Dans sa dernière écriture, le recourant fait valoir

que, dans plusieurs règlements communaux, on a prévu une application analogique

de l'art. 39 RLATC dans les aires de dégagement. En l'occurrence, on relève que

le législateur communal n'a précisément pas prévu de disposition de ce type, ce

qui tend à démontrer que, dans l'aire de dégagement prévue par le PPA, il voulait

s'en tenir exclusivement aux prolongements extérieurs des constructions, aux

aménagements de terrain et aux plantations, à l'exclusion de toute nouvelle

construction. Permettre la réalisation d'un bâtiment distinct tel qu'un garage

dans cette zone irait par conséquent à l'encontre de la volonté du législateur.

En tous les cas, il n'est pas démontré que l'exigence selon laquelle la

dérogation doit servir la loi ou, à tout le moins, les objectifs recherchés par

celle-ci, est remplie dans le cas d'espèce.
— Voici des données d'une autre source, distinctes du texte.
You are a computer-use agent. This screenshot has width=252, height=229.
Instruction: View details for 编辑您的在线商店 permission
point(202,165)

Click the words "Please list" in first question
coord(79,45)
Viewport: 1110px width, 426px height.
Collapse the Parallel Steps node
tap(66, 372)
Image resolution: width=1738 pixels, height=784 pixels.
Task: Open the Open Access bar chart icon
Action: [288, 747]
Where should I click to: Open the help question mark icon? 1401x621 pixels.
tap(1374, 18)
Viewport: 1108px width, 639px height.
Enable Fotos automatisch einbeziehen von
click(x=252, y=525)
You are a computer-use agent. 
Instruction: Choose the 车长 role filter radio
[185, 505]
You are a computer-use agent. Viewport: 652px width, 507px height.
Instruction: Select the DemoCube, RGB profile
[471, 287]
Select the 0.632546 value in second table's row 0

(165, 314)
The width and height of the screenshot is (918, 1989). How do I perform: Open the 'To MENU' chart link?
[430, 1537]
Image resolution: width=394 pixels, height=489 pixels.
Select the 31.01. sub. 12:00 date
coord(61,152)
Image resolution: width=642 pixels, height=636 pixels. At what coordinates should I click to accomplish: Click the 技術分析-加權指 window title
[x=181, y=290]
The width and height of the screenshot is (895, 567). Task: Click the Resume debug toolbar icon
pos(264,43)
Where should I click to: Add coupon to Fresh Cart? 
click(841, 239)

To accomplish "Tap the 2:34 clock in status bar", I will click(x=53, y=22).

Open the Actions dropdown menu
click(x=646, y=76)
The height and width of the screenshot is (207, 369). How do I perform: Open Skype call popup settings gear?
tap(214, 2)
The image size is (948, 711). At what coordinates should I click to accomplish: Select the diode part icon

c) Vu ce qui précède, le refus d'octroyer la

dérogation requise doit être confirmé.

4.

La municipalité soutient qu'elle ne pouvait pas délivrer de permis de

construire pour les deux garages dont elle ne conteste pas la réglementarité au

motif que la LATC ne connaitrait pas l'institution du permis partiel.

Cette position ne saurait être suivie. Lorsque

plusieurs constructions sont mises à l'enquête simultanément, rien n'empêche la

municipalité de délivrer le permis de construire pour certains éléments et de

le refuser pour d'autres (par exemple délivrer le permis de construire pour une

construction principale et le refuser pour une dépendance, si celle-ci n'est

pas réglementaire). De même, il peut arriver que le tribunal, saisi d'un

recours contre un permis de construire portant sur une construction principale

et une dépendance, constate que seule la dépendance n'est pas conforme au

droit. Dans cette hypothèse, le tribunal confirme le permis de construire en

tant qu'il porte sur la construction principale et l'annule en tant qu'il porte

sur la dépendance.

Vu ce qui précède, il y a lieu d'admettre

partiellement le recours et de réformer la décision municipale en ce sens que

le permis de construire est délivré pour le garage prévu sur la parcelle n°

4196.

dans l'aire d'évolution des constructions 2 et pour le garage prévu sur la

parcelle n° 553.

Vu le sort du recours, les frais de la cause sont

partagés entre le recourant et la Commune de Leysin et les dépens sont

compensés.

Par

ces motifs

la Cour de droit administratif et public

du Tribunal cantonal

arrête:

I.

Le recours est partiellement admis.

II.

La décision de la Municipalité de Leysin du 15 avril 2016 est réformée

en ce sens que le permis de construire est délivré pour le garage prévu sur la

parcelle n° 4196 dans l'aire d'évolution des constructions 2 et pour le garage

prévu sur la parcelle n° 553.

III.

Un émolument de 1'000 (mille) francs est mis à la charge de A.________.

IV.

Un émolument de 1'000 (mille) francs est mis à la charge de la Commune

de Leysin.

V.

Il n'est pas alloué de dépens.

Lausanne, le 12 janvier 2017

Le

président:

Le présent arrêt est communiqué aux destinataires de

l'avis d'envoi ci-joint.

Il peut faire l'objet, dans les trente jours suivant sa

notification, d'un recours au Tribunal fédéral. Le recours en matière de droit

public s'exerce aux conditions des articles 82 ss de la loi du 17 juin 2005 sur

le Tribunal fédéral (LTF - RS 173.110), le recours constitutionnel subsidiaire

à celles des articles 113 ss LTF. Le mémoire de recours doit être rédigé dans une

langue officielle, indiquer les conclusions, les motifs et les moyens de

preuve, et être signé. Les motifs doivent exposer succinctement en quoi l’acte

attaqué viole le droit. Les pièces invoquées comme moyens de preuve doivent

être jointes au mémoire, pour autant qu’elles soient en mains de la partie; il

en va de même de la décision attaquée.